Theo heard his mistake a moment too late.
“Not guys in California,” Auggie said.
No, Theo told himself. Leave it. “How did you see it?”
“Did you hear what I said about California? That was bait, Theo.”
Theo pointed the knife at him.
“Oh,” Auggie said. “Um, Fer used to make me play I-spy for, like, hours. He started delivering newspapers when he was fifteen, and sometimes our mom wasn’t home or couldn’t watch me.” Even in the weak illumination from the flashlights, Theo could see Auggie’s cheeks color. “So, he had to take me with him. God, it must have been so annoying to have to drag a little kid around like that.”
Theo didn’t say anything.
It took a moment, and then Auggie drew in an outraged breath. “Theo!”
“I didn’t say anything.”
“You were thinking it!”
Theo shrugged, and he dodged when Auggie threw a chunk of plaster at him. Turning the beam of his flashlight deeper into the cell block, Theo said, “Come on. Let’s start looking.”
For the first hundred feet, it seemed hopeless. The Workhouse was filthy—dilapidated, with dust and debris everywhere—but it saw steady traffic from tourists and paranormal investigators, which meant all that dust and debris was worthless when it came to trying to find footprints.
Then Auggie grabbed Theo’s arm. Theo’s heart surged in his chest, and he spun the beam of his flashlight. It took him a moment to realize they weren’t under attack. Auggie was pointing at something, and when the beam of his flashlight steadied, silver flashed behind a pile of water-spotted plaster.
“His chips,” Theo said, the Doritos bag crinkling as he lifted it. “Empty.”
“He hadn’t finished eating them.” When Theo cocked his head, Auggie didn’t quite meet his eyes. “Um, I might have been, you know, keeping track.” In a rush, Auggie continued, “That’s weird, right? I mean, there should still be chips.”
Theo considered the empty bag.
“It’s not like he was chowing down as someone kidnapped him,” Auggie insisted.
“I don’t know, Auggie. Maybe they spilled somewhere else.”
“I would have seen them.”
“Or smelled them.”
“Excuse me?”
“You’re like a bloodhound. When I was trying to save that bag of Cool Ranch so I wouldn’t have to go to the store again that weekend, you ferreted them out from behind the canned vegetables.”
“I ferreted them out? Rude, Theo. And—and maliciously misrepresenting the facts.”
“They definitely came this way,” Theo said as he stood. “Good eye.”
“The corner of the bag was poking out. I couldn’t help seeing it.”
“The corner of the bag was definitely not poking out. You knocked over the cans because you were jonesing so bad.”
Auggie let out a deeply offended noise.
Theo started walking again.
“Excuse me,” Auggie said as he jogged after Theo. “Excuse me, Theo. Excuse me. Do you have something to say for yourself? Or are we just going to pretend those ‘smelled them’ and ‘bloodhound’ and ‘ferreting’ comments never happened?”
“Sure,” Theo said. “Let’s do that.”
Auggie squawked his wordless outrage, and Theo had to keep the smile tucked away.

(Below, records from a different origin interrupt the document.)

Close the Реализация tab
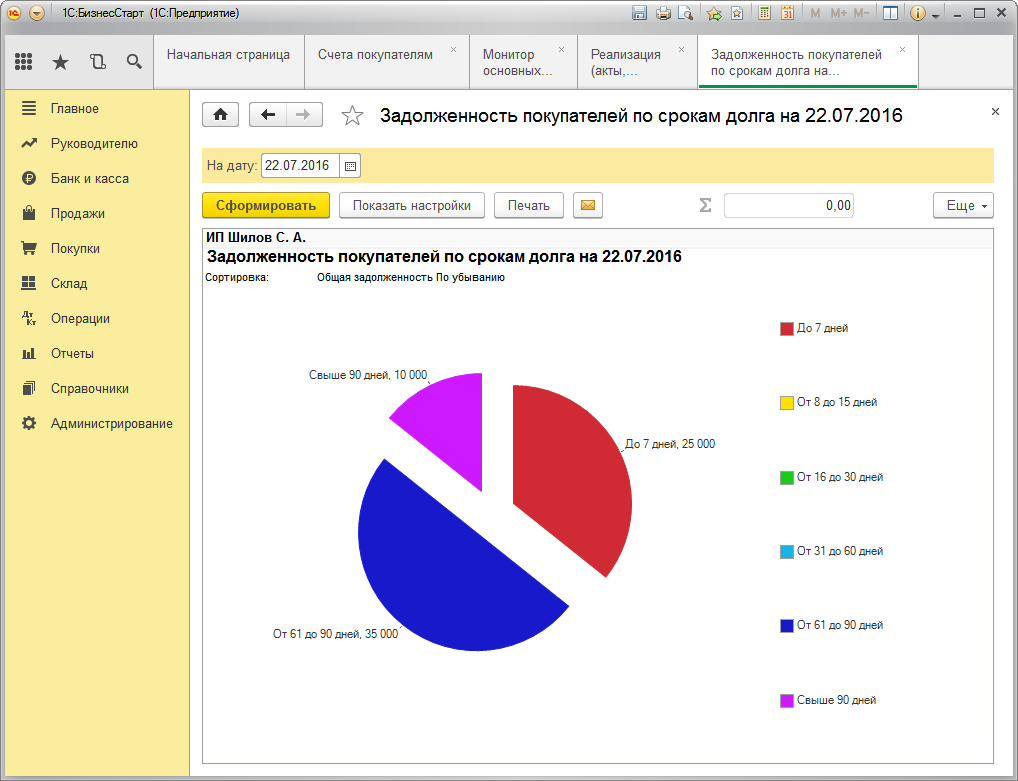Screen dimensions: 1018x781 coord(682,49)

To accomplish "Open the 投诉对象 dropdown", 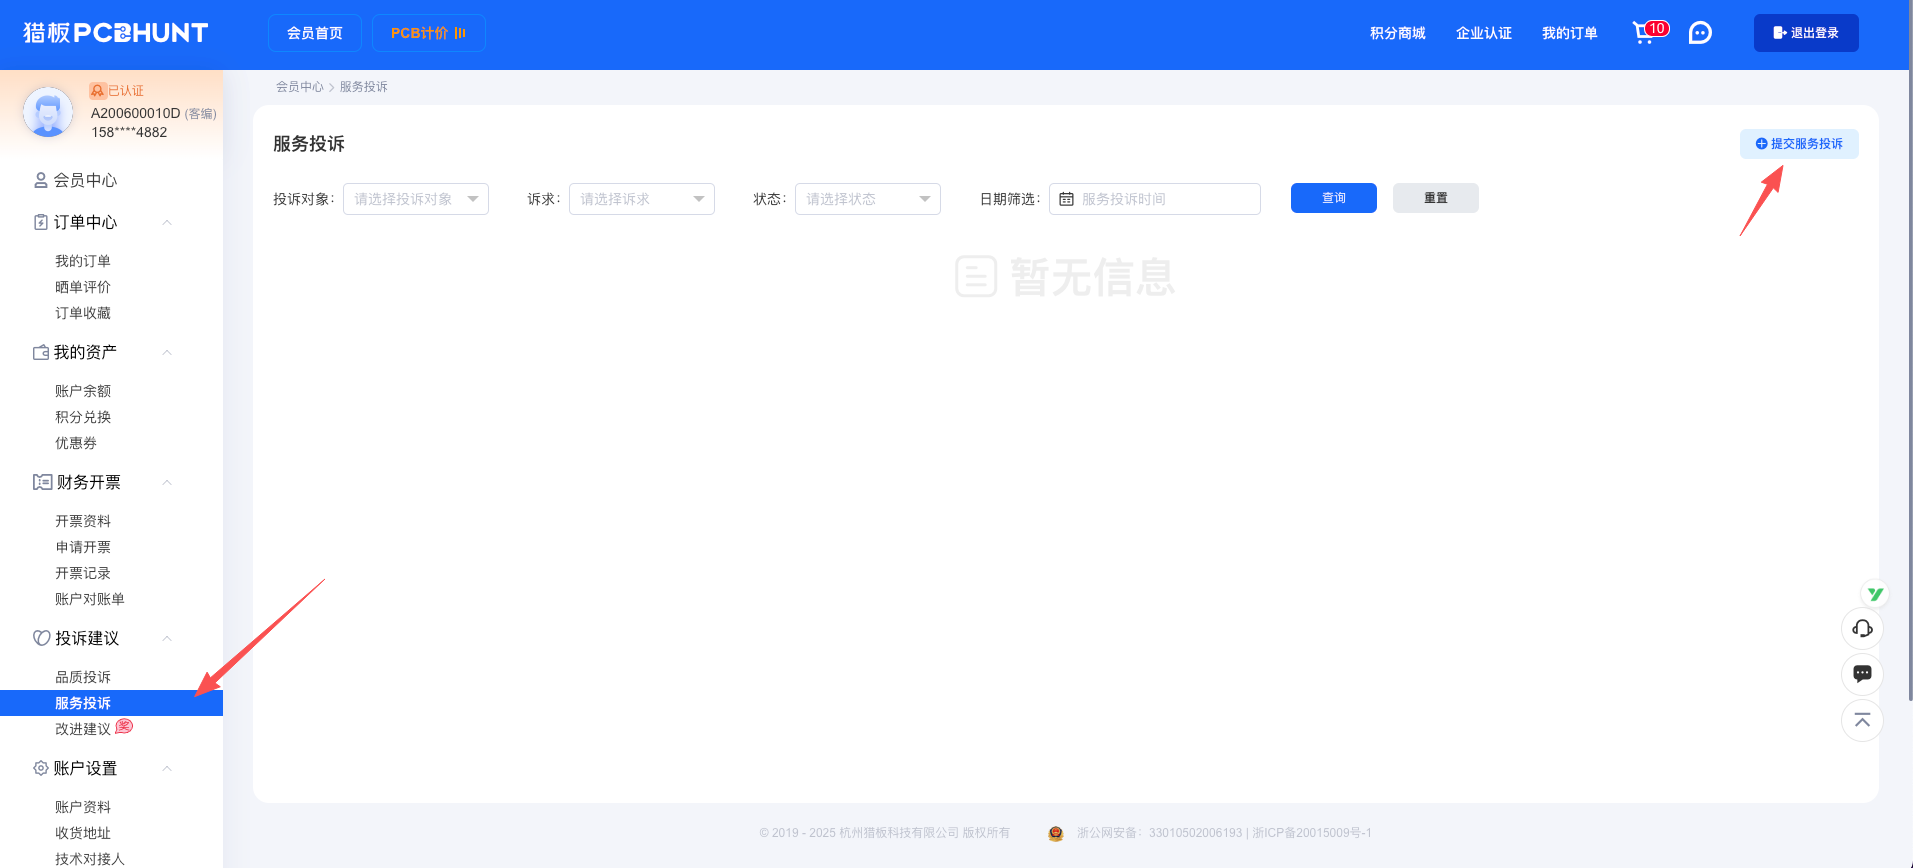I will (x=415, y=199).
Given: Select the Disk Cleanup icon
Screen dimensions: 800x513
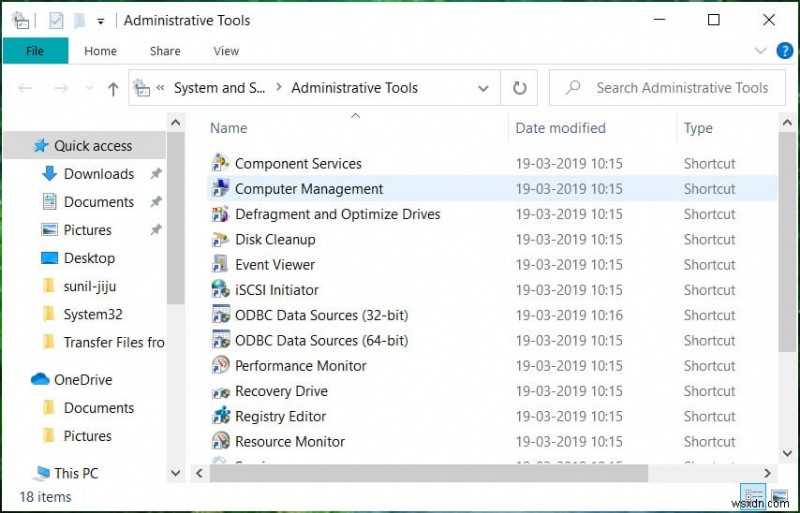Looking at the screenshot, I should [x=221, y=239].
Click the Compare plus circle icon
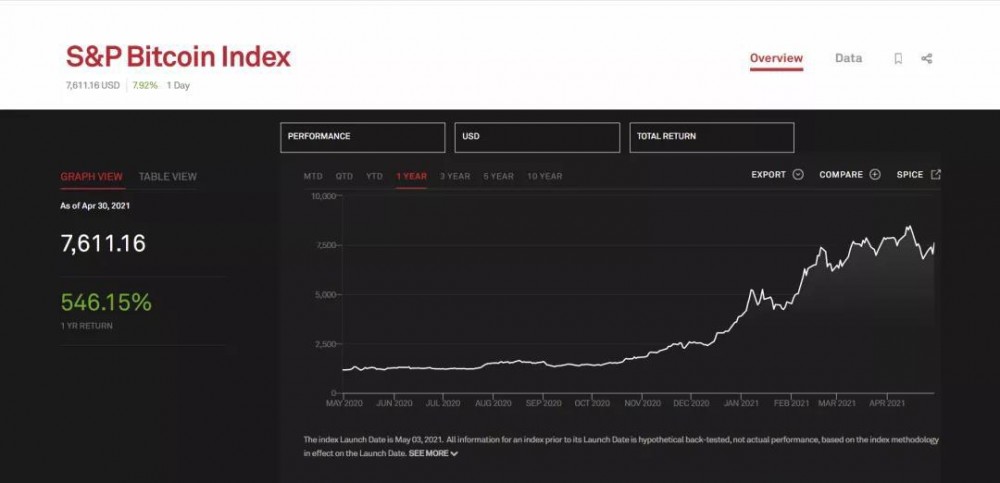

Ten feet later, though, Auggie hissed, and Theo glanced over his shoulder. Auggie was crouching, pointing at something on the floor. Theo backtracked and frowned.
“Are those Doritos? Wait, did you actually smell them?”
Auggie met Theo’s eyes. Then, calmly, he flipped Theo off. Then he said, “Theo, I think Orlando did this.”
“He dropped some chips?”
“Yeah, you know. To show us which way they went.”
Theo frowned and shifted his weight.
“Come on,” Auggie said, rising from the crouch. “I bet we’ll see some more in a few feet.”
It was closer to five yards, but Auggie was right: another pile of broken chips lay in the center of the hallway.
“You’ve got to be kidding me,” Theo muttered. “He’s leaving us a trail of Scooby snacks?”
In answer, Auggie caught his arm and hurried him down the hall.
The trail led them to where Theo should have realized it would go: the chained-off staircase that led down to the Hole. When Theo directed the flashlight at the steps, he spotted more Doritos.
“God damn it,” he said under his breath. Then he gave his boyfriend a look. “I don’t suppose—”
Auggie shook his head. He was biting his lip, staring down into the darkness, and he was taking quick breaths through his nose.
“There are at least two of them,” Theo said. “We’ll need every advantage we can get. Look around; I want you to carry a couple of good chunks of plaster or, even better, pieces of plastic. Stone or metal would be ideal, but I don’t think we’ll get that lucky. We’ll go down and get a sense of the layout. Then, when I’m ready, I’m going to have you use those pieces of plaster to distract them. After that, you run, and you keep running until I come find you.”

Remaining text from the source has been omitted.